What the exercise asks:
Filter the entries that follow, copying every line in which the word "scrollbar" appears.

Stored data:

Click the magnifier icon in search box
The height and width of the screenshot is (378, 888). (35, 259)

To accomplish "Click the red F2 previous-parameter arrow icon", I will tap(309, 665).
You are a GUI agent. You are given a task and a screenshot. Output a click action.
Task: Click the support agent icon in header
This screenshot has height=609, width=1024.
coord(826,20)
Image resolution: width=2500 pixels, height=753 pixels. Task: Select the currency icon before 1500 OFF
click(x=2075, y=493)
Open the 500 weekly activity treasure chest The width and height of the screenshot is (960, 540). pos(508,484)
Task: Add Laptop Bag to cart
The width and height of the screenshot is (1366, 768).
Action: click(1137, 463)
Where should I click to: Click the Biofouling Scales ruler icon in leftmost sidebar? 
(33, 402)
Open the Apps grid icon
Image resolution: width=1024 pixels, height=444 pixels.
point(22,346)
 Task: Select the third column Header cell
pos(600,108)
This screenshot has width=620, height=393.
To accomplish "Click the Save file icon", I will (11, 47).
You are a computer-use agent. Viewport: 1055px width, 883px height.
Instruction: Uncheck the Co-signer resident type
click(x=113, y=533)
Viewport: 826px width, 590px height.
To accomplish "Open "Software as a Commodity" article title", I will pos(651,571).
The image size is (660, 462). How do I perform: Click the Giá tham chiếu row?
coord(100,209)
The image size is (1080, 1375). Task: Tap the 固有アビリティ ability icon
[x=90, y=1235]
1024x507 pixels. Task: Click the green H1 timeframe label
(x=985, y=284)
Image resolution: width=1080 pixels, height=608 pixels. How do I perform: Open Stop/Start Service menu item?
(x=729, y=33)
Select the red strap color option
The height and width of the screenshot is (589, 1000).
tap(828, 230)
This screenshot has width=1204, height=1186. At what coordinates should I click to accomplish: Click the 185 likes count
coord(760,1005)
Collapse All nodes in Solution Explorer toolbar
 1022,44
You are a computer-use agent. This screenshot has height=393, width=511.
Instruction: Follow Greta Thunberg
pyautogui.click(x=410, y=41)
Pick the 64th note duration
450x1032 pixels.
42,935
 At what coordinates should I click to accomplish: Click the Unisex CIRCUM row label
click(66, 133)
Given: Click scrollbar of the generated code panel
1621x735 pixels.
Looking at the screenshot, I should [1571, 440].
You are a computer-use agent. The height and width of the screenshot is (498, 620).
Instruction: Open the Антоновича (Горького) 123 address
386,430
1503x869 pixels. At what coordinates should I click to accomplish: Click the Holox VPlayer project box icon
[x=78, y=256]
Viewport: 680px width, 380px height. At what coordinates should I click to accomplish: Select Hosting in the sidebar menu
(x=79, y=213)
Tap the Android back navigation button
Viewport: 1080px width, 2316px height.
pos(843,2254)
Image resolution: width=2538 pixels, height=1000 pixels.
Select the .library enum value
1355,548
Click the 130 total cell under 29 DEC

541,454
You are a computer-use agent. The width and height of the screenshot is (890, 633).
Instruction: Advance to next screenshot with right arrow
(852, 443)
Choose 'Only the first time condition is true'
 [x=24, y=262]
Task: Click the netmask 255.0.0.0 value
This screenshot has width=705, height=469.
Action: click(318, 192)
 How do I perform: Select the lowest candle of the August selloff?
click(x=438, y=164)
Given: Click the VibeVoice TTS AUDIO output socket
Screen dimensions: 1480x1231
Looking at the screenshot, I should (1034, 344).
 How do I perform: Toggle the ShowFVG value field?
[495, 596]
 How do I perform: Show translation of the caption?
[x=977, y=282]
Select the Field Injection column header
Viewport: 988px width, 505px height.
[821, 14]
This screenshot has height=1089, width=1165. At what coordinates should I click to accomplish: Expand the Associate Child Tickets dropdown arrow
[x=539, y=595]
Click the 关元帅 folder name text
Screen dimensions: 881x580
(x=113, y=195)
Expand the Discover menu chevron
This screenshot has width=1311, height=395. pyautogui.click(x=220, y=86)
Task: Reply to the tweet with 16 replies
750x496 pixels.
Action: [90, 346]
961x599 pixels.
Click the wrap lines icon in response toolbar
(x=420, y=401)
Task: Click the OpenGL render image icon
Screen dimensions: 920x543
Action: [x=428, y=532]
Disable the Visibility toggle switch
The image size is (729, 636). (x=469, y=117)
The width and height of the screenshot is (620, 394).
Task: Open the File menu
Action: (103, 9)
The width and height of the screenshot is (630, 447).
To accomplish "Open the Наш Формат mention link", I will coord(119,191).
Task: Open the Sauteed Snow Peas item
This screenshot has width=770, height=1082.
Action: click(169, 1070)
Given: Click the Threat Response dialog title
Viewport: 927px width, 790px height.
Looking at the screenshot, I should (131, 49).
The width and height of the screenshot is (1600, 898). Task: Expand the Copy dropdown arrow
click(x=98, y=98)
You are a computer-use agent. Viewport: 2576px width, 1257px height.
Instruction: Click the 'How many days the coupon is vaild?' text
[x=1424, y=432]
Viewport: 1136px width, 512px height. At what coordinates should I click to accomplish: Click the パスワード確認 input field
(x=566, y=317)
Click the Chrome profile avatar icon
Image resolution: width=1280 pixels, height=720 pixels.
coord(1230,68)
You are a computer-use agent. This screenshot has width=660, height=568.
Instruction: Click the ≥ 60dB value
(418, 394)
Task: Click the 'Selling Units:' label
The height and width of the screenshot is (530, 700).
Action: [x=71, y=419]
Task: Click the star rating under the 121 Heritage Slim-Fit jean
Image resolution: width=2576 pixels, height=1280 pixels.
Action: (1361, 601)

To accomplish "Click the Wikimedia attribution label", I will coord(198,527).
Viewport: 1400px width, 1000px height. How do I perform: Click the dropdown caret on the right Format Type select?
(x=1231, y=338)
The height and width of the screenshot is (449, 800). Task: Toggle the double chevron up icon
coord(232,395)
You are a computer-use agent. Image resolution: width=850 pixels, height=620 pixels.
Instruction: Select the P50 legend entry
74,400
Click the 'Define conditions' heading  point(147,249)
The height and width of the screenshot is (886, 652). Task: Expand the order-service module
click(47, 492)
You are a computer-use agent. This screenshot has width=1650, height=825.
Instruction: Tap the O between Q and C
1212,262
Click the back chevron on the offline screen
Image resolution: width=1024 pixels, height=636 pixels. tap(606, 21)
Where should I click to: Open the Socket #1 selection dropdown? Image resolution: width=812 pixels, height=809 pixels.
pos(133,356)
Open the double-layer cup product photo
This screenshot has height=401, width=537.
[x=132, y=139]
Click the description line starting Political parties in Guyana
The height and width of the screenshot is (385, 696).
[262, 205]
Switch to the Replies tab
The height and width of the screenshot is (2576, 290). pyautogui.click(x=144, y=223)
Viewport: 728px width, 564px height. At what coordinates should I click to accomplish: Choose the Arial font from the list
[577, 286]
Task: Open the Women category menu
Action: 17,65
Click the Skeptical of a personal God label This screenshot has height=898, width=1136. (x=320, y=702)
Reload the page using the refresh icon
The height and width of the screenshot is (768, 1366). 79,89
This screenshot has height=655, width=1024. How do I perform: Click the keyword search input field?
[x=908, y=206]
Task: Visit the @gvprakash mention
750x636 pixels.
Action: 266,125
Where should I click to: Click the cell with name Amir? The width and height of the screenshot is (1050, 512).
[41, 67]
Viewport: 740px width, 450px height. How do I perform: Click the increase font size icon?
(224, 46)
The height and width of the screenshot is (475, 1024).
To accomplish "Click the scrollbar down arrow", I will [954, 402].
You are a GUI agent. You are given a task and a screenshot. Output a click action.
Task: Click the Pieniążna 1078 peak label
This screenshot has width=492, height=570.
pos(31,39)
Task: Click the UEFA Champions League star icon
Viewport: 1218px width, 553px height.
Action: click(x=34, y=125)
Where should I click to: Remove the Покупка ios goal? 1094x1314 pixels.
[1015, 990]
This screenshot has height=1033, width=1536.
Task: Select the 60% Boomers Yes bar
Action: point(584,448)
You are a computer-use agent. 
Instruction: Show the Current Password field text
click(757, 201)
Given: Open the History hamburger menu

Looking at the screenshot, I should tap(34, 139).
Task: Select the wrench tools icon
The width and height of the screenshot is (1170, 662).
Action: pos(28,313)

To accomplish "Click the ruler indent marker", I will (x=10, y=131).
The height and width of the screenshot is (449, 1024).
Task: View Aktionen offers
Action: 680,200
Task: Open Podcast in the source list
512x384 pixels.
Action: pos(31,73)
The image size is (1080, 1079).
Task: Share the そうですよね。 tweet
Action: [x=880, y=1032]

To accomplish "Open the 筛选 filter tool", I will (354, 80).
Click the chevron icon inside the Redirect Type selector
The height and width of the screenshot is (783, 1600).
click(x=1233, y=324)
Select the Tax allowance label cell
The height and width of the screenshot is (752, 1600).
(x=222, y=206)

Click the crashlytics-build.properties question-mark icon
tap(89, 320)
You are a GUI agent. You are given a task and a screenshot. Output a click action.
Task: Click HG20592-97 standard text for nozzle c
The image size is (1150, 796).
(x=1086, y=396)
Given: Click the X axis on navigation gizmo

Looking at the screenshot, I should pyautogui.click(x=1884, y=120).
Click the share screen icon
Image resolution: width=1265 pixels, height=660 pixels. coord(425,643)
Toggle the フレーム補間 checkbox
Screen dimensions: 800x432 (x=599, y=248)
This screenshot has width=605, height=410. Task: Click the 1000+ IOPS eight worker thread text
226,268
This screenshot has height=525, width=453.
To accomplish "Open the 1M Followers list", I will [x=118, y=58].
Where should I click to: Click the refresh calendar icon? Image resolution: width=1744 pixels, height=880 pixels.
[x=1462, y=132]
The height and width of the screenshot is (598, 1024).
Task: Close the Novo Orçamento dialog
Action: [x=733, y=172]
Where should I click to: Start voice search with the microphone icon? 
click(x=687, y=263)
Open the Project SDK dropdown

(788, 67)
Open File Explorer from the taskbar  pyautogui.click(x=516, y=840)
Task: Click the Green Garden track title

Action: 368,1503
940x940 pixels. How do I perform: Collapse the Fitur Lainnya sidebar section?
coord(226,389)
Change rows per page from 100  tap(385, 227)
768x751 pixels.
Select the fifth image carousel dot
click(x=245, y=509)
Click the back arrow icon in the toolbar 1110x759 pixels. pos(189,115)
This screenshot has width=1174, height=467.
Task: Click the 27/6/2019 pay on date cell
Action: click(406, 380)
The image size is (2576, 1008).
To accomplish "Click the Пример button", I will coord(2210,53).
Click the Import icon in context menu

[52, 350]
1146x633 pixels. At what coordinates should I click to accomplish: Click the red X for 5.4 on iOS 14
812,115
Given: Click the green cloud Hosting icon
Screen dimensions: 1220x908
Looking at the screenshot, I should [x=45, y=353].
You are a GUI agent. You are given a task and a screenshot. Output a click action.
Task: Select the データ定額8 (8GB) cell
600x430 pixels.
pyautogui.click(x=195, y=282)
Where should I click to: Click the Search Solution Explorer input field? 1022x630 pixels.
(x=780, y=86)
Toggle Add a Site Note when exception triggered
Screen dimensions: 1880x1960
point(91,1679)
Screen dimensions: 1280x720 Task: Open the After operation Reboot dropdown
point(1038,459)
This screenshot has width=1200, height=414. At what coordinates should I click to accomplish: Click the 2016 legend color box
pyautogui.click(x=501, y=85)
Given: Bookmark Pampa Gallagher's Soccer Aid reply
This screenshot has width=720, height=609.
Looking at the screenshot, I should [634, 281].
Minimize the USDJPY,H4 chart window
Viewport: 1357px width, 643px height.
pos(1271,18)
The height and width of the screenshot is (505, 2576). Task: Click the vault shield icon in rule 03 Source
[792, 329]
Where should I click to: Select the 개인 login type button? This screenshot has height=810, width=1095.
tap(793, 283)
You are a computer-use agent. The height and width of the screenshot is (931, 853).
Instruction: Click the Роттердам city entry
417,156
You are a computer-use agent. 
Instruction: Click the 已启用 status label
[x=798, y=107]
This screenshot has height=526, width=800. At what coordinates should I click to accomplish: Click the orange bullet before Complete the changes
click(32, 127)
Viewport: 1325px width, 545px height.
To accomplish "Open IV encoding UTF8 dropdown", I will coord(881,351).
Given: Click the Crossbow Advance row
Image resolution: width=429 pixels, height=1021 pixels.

Exercise output:
Given: Click scrollbar of the generated code panel
To accomplish "Click the scrollbar down arrow", I will [954, 402].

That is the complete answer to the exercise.